The average American household has over $6,000 in credit card debt, which can be a challenging amount to manage. If you’re just making minimum payments, expect to stay in credit card debt for many years — about 25 years on $6,000, by our calculations.
Here’s how I paid off my $6,000 in credit card debt, along with expert advice for tackling balances you may struggle with.
How I Racked Up $6,000 in Credit Card Debt
My husband and I owned a brewpub during the COVID-19 pandemic and struggled to keep operations afloat with shutdowns and limited traffic. We used a business credit card for some expenses to keep operations running.
During lean times at the brewery, I usually only paid the minimum monthly payment on the credit card. I made larger monthly payments when traffic picked up again but never enough to pay the balance in full each month.
My credit card’s variable annual percentage rate stayed around 20%, adding steep interest charges to my monthly bill. My minimum payment was typically around $160, and about $100 was interest charges. Occasionally, we had to add new charges to the balance, further impeding payoff progress.
Treading Water With Minimum Payments
Each month you don’t pay your credit card balance in full, you add interest to your balance and find yourself paying interest on interest.

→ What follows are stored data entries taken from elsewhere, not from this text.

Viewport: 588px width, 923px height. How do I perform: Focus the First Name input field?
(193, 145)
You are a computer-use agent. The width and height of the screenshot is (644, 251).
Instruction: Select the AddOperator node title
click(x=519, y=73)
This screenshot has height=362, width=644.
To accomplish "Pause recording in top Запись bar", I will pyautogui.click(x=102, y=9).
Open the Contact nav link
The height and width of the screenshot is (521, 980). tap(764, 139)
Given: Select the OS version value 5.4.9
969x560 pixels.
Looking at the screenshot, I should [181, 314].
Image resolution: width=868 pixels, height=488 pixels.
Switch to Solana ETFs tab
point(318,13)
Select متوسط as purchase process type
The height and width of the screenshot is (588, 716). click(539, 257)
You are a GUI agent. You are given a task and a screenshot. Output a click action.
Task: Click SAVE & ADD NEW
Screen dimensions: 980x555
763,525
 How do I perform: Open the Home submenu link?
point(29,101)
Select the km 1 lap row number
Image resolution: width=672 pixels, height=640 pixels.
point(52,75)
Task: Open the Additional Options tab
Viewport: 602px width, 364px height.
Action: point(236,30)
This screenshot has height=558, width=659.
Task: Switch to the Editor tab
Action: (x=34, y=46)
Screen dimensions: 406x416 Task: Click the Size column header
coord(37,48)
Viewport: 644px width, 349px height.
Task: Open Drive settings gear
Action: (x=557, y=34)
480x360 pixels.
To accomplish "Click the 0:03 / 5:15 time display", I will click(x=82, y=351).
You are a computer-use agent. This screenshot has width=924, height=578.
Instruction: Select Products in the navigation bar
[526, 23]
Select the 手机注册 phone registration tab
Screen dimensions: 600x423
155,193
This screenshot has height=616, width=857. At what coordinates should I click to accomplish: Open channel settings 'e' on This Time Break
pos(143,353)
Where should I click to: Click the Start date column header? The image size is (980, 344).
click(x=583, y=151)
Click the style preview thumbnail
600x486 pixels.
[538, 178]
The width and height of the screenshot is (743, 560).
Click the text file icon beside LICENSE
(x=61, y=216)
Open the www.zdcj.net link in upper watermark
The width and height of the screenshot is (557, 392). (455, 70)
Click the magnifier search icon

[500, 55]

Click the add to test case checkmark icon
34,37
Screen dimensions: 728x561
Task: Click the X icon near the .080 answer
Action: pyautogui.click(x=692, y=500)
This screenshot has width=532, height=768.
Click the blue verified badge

That makes your debt cost more and extends the amount of time it will take you to pay off your credit card debt.
Despite the payments I dutifully made every month, the interest charges and new expenses kept the balance around $6,000. We eventually decided to close the brewery, which became a turning point for managing the business credit card debt.
Business Credit Card Debt Became Personal
When the brewery was open, we paid the business credit card debt with business income. But once it closed, the brewery had no income. As with most small-business credit cards, I signed a personal guarantee when I opened it, making me liable for the debt.
That personal responsibility changed the game. I pay balances in full every month on my personal cards and didn’t want to pay additional interest on this debt. Therefore, I made it my mission to clear it as soon as possible while paying the least interest.
[Read: Best Balance Transfer Cards]
How I Paid Off $6,000 in Credit Card Debt
I chose to use a balance transfer credit card to tackle the debt. “A balance transfer card can be helpful in accelerating paying off debt,” says Sameer Gupta, CEO of credit card optimization tool Uthrive and former director of product innovation for American Express. “You’re saving on interest, so what you were paying in interest you can put back into the payment to make a larger payment each month. Those payments in your 0% period will all go toward your principal.”
I opened a Citi® Diamond Preferred® Card because it offered a 0% intro APR for 21 months on Balance Transfers (then a 17.24% to 27.99% (variable) APR) and had no annual fee. I paid a 5% balance transfer fee, which totaled $300 for the $6,000 balance. It saved me more than $1,000 in interest, shortened my repayment time and gave me a better sense of control over managing the debt.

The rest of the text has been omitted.